▶ **Passage to read**
## Start
The notion of unidirectionality seems to underlie construction grammar, where it is assumed
that constructions have meaning and that lexical items that are inserted in a
construction do not necessarily have to fit “perfectly” but can, under
certain circumstances, be coerced into
a meaning determined by the construction meaning. But it is not impossible to
imagine that lexical meaning might also “nibble at” constructional meaning
and change it metonymically. To see this, consider (12):
(12)
Enjoy your summer vacation!
One reading of (12) has the
force of a directive speech act with
an ‘action’ interpretation such as ‘Do something to the effect so that (as
a result) you enjoy your summer vacation’. There might be folk models of the
concept enjoyment that regard it as
an experiential state that can be intentionally caused. Such an interpretation
would be completely analogous to (11), involving the result for action metonymy. But there is
also a folk model that does not regard enjoyment as a state that can be
intentionally brought about, but rather as something that one experiences
spontaneously. On the basis of this folk model, (12) would receive an optative interpretation with the meaning
‘S (=speaker) expresses the hope/wish
that H (=hearer) will enjoy her summer vacation’. In this situation, the
meaning attributed to enjoy—‘spontaneously
occurring experiential state’—leads to a shift in construction meaning: the speech
act component ‘H will do A’ (‘future action’ meaning) is discarded
because it is incompatible with the mental state meaning of enjoy; only the compatible ‘wish/hope’
meaning remains, i.e., ‘S hopes that H will be in mental state s (enjoyment)’.
Note that ‘wish’ is also a speech act component of prototypical imperatives,
in which the speaker’s wish is directed towards a future action of the hearer.
Since the action component has to be discarded, only the speaker’s wish that some future state-of-affairs obtains
remains. The metonymic and coercive processes involved in (12) are set out in
Figure 5.
An alternative approach to
sentence (12)—more in line with construction grammar (Goldberg 1995)—would
assume that the imperative construction itself is polysemous and that the
optative interpretation of (12) is inherent
in the construction; in this view enjoy simply
fits the constructional meaning and can readily be inserted. Such an approach
has the advantage of not having to abandon the hypothesis that coercion works
from constructional meaning to lexical meaning, i.e. unidirectionally, but it
has the disadvantage of proliferating
polysemy in construction meanings.
## End
▶ **Given request A**
Revise the passage on imperative meaning by giving it again, beginning at the words "Note that ‘wish’" and stopping after "of the hearer.", with "prototypical" replaced by "canonical".
▶ **Given request B**
According to the passage on imperative meaning, which speech act component is discarded in the optative reading of "Enjoy your summer vacation!"?

Item position entries:
## Start
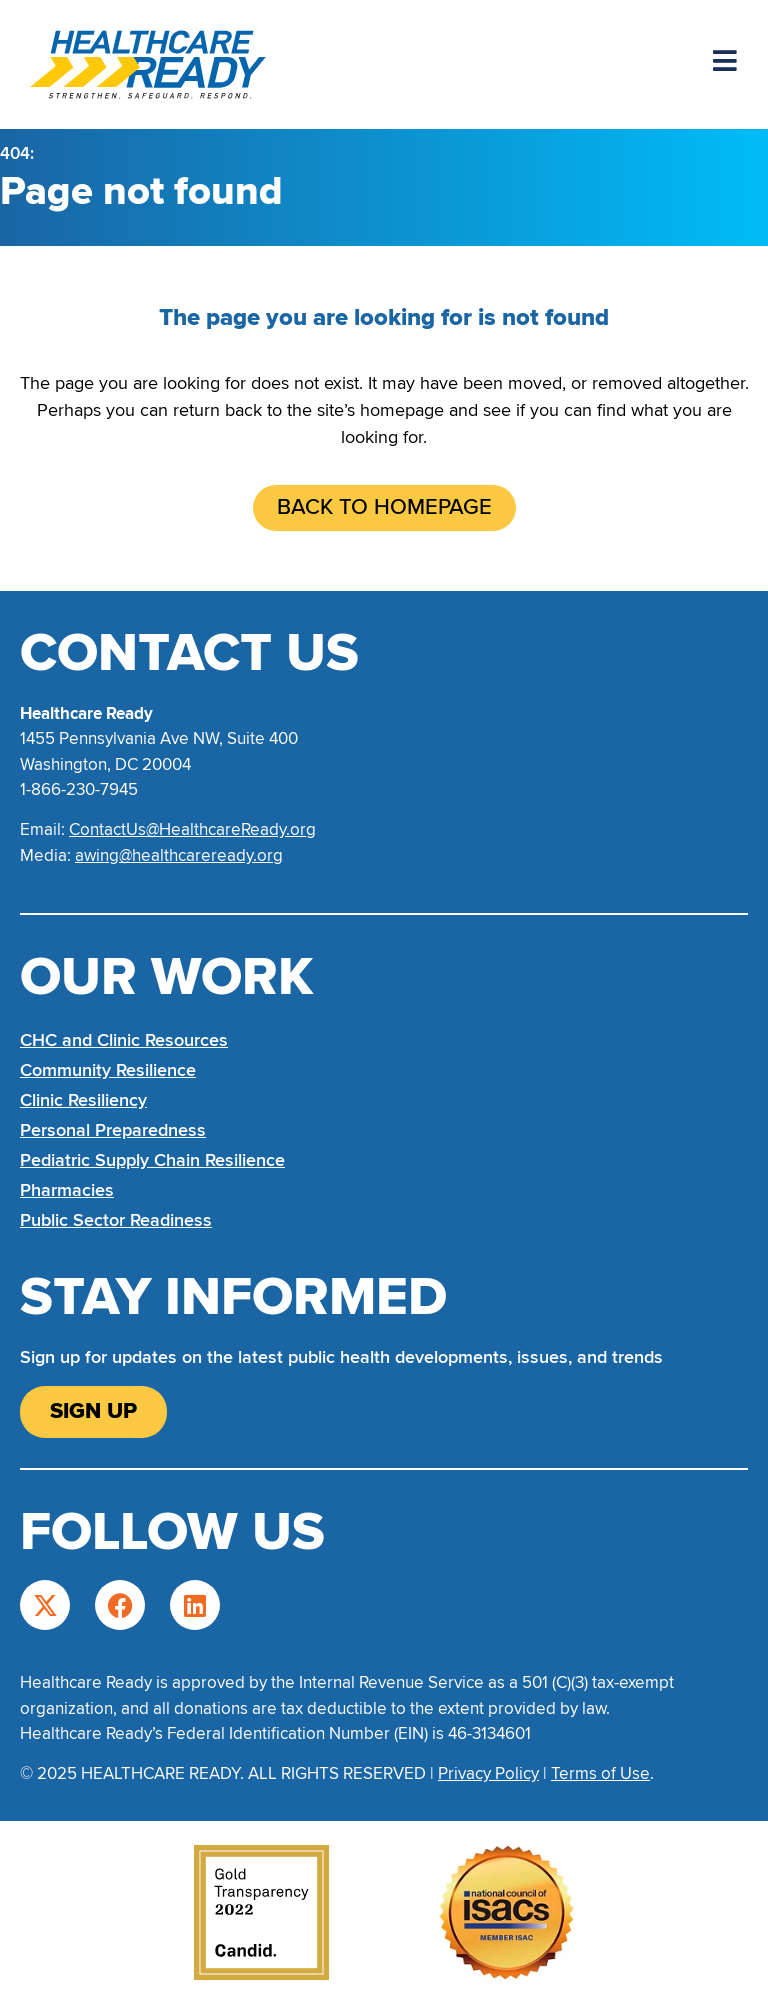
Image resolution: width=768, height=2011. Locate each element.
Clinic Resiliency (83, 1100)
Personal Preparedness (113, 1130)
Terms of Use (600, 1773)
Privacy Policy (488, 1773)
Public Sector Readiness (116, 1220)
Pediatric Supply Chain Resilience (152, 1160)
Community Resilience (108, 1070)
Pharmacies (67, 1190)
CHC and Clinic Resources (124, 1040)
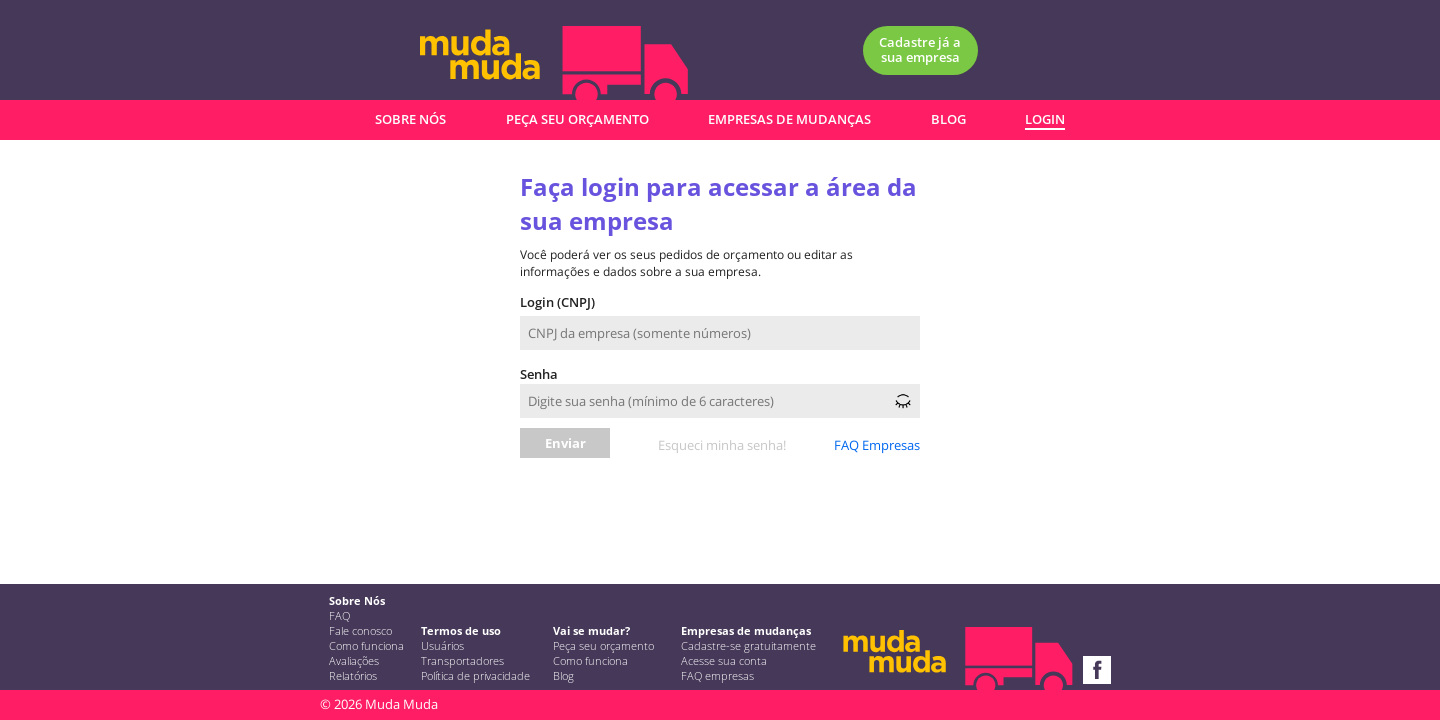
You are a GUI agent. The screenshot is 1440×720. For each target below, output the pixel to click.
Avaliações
## End
▶ **Exercise solution A**
Note that ‘wish’ is also a speech act component of canonical imperatives,
in which the speaker’s wish is directed towards a future action of the hearer.

▶ **Exercise solution B**
The component ‘H will do A’, the ‘future action’ meaning, is discarded.